5. ¿Conversa en voz bajita con sus vecinos de banca? ¡Inexcusable! ¿Qué pensará el hermano al frente? “Aquel hermano predicador (maestro) me está criticando. ¿Qué cosa he hecho o dicho que no le agrade? ¿Está en desacuerdo con lo que traigo? ¿Se cree superior a mí?”

6. ¿Pone toda atención, buscando en la presentación joyas de entendimiento espiritual que enriquezcan aún más su propio tesoro? ¿Analiza el estilo del siervo que tiene de frente, no con el ánimo de apuntar faltas sino para mejorar su propio estilo? Si responde en lo afirmativo, se deduce que ha alcanzado ya un nivel alto de madurez.

 

De tocarle ocupar la silla de oyente para una clase bíblica, ¿cómo acostumbra participar usted que también es maestro, tal vez aún con más amplio dominio del tema escogido que el que está a cargo de la clase? A continuación, enfocamos, mediante preguntas, unas posibilidades.

1. ¿Refrena su participación para que el maestro al frente pueda desarrollar la clase conforme a sus propias proyecciones y metas? ¿También para que los alumnos dispongan del tiempo para ofrecer sus aportaciones, expresar dudas o plantear problemáticas, etcétera? De responder en lo positivo, le felicitamos. Si el maestro y los de la clase le conocen, ¡ellos saben que usted sabe! Bien haría usted al no adelantarse, contestando preguntas y exponiendo sino dejando oportunidad a ellos para explorar, entender y aplicar el tema, con intervenciones mínimas de su parte.

2. ¿Se enmudece durante toda la clase, no contribuyendo absolutamente nada? A lo mejor no convenga semejante proceder, pues su silencio total pudiera interpretarse de varias maneras negativas. Por ejemplo:

-“Al hermano no le interesa el tema.

-Está resentido porque no le invitaron a enseñar la clase.

-Está aburrido porque conoce el tema de rabo a cabo.

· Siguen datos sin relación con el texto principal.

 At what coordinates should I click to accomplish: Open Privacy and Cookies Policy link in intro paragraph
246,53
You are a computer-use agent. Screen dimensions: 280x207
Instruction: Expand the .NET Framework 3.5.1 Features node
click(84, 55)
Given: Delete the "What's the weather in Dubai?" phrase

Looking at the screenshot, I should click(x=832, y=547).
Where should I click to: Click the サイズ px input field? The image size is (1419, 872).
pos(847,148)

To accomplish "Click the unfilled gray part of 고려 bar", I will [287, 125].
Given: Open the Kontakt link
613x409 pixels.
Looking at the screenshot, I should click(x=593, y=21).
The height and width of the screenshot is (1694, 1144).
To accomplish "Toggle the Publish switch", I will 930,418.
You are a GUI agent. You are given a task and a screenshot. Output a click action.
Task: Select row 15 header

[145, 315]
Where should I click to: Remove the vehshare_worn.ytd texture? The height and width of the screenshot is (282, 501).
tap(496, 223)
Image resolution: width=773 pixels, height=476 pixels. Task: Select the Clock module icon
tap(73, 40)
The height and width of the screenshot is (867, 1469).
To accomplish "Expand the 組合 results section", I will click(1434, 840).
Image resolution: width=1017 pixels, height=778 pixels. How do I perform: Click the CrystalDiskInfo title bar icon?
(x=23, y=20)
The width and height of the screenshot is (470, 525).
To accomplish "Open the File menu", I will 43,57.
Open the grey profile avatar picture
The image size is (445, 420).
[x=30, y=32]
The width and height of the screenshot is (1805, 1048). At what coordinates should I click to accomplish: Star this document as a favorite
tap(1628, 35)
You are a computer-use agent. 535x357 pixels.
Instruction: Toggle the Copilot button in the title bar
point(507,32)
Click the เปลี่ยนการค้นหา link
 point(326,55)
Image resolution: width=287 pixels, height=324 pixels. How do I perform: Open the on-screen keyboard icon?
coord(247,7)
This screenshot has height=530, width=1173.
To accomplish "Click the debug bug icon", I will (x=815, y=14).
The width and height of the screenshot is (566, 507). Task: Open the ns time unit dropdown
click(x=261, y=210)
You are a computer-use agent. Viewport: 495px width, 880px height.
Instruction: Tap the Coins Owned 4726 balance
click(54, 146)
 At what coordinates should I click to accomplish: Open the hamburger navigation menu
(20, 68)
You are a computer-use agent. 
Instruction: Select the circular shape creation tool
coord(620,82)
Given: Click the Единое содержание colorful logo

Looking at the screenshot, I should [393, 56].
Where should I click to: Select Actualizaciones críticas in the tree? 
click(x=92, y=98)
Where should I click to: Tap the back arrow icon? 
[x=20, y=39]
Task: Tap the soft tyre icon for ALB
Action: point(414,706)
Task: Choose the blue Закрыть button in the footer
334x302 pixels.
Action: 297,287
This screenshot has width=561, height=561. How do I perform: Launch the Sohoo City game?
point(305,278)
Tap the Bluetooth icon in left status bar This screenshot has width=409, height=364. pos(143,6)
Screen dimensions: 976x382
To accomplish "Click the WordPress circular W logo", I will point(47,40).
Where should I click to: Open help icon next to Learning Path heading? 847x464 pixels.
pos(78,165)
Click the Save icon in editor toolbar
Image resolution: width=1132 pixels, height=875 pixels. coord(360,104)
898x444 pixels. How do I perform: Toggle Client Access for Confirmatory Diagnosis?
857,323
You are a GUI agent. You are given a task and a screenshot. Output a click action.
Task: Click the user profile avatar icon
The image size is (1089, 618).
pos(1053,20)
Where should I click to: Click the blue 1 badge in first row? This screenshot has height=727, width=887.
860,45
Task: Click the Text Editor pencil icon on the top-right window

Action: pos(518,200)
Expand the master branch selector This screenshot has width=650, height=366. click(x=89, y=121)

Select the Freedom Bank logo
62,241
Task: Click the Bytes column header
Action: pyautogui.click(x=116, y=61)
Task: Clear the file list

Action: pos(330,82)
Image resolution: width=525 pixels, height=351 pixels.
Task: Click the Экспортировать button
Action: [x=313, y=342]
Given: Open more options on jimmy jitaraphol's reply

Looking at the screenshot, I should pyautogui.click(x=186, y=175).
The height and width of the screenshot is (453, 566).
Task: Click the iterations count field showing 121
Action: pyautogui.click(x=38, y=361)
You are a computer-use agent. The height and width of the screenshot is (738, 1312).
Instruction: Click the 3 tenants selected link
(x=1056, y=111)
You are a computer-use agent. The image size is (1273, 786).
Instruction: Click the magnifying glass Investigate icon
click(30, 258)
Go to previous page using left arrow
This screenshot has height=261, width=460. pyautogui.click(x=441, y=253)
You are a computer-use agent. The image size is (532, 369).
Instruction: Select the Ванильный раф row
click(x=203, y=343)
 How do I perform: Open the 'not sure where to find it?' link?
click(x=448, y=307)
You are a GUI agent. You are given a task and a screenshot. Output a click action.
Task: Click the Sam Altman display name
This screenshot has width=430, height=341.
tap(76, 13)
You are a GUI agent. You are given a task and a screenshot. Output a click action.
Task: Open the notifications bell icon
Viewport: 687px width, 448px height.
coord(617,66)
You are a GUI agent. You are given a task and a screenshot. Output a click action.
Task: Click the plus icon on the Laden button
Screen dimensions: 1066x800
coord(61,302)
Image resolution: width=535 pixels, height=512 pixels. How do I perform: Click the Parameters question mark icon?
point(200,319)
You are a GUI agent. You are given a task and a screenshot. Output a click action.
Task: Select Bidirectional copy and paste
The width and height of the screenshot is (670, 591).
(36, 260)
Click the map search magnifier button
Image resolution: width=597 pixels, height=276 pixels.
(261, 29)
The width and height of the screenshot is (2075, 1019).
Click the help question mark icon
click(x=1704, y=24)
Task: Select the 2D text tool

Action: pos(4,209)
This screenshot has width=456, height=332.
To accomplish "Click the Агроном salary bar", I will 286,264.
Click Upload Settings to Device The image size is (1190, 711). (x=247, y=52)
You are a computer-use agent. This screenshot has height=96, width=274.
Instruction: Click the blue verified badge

-No tiene nada valioso que aportar. Se cree tan superior que desdeña compartir”.

3. ¿Está atento y pendiente a todo detalle, sabiamente buscando el momento oportuno para hacer alguna observación, explicación o aplicación práctica , con toda humildad, como señal de interés, buena voluntad y deseo de mutua edificación, pidiendo respetuosamente la palabra? Si este es su proceder, seguramente aumentará su estatura espiritual en la mente del maestro y en el corazón de cada alumno.

4. ¿Irrumpe a menudo, sin levantar la mano o pedir permiso, con abundantes comentarios, cuentos, chistes, experiencias propias, anécdotas, etcétera? ¡Mal hecho! Los que ejercitamos los ministerios de predicar o enseñar no debemos procurar ser siempre el centro de atención. También para el ministro de la Palabra hay “Tiempo de callar, de limitar la participación, de frenar la lengua, de escuchar”.

5. Desde la silla o la banca, ¿intenta usted quedarse con la clase mediante repetidas intervenciones autoritarias? Tal proceder descubre un espíritu soberbio con matices de dictador. ¿Acaso albergue quien se manifiesta así celos dañinos porque otra persona esté al frente? ¿O estará padeciendo de “Ego inflado”, de “Sabelotodo”?

6. ¿Contradice, reprende o, peor aún, ridiculiza al maestro al frente, faltándole el respeto? “¡Usted está equivocado! ¡Eso no es así! No sabe dar el sentido correcto del texto. Su explicación es absurda.” Quienquiera se exprese así, sin tacto o reverencia, descubre un espíritu inmaduro que, efectivamente, lo descalifica para la pedagogía espiritual.

7. ¿Suele llevar lo contrario con el intento malicioso de sembrar discordia o desprestigiar al que preside la clase? Ojala se escuche un rotundo “¡Negativo!” Con todo, por difícil sea creerlo, en el reino de Dios no faltan mentes tan chiquitas o pervertidas.

Conclusión. Esforcémonos no solo para dar lo mejor en nuestros ministerios espirituales, cualesquiera sean, sino también para ser buenos oyentes, inteligentes, sabios, humildes y respetuosos, con actitudes y aportaciones que respalden al escuchado en sus ejecutorias buenas. En las menos buenas, qué sepamos sobrellevar. En las malas, qué procuremos la oportunidad propicia para corregir con mansedumbre.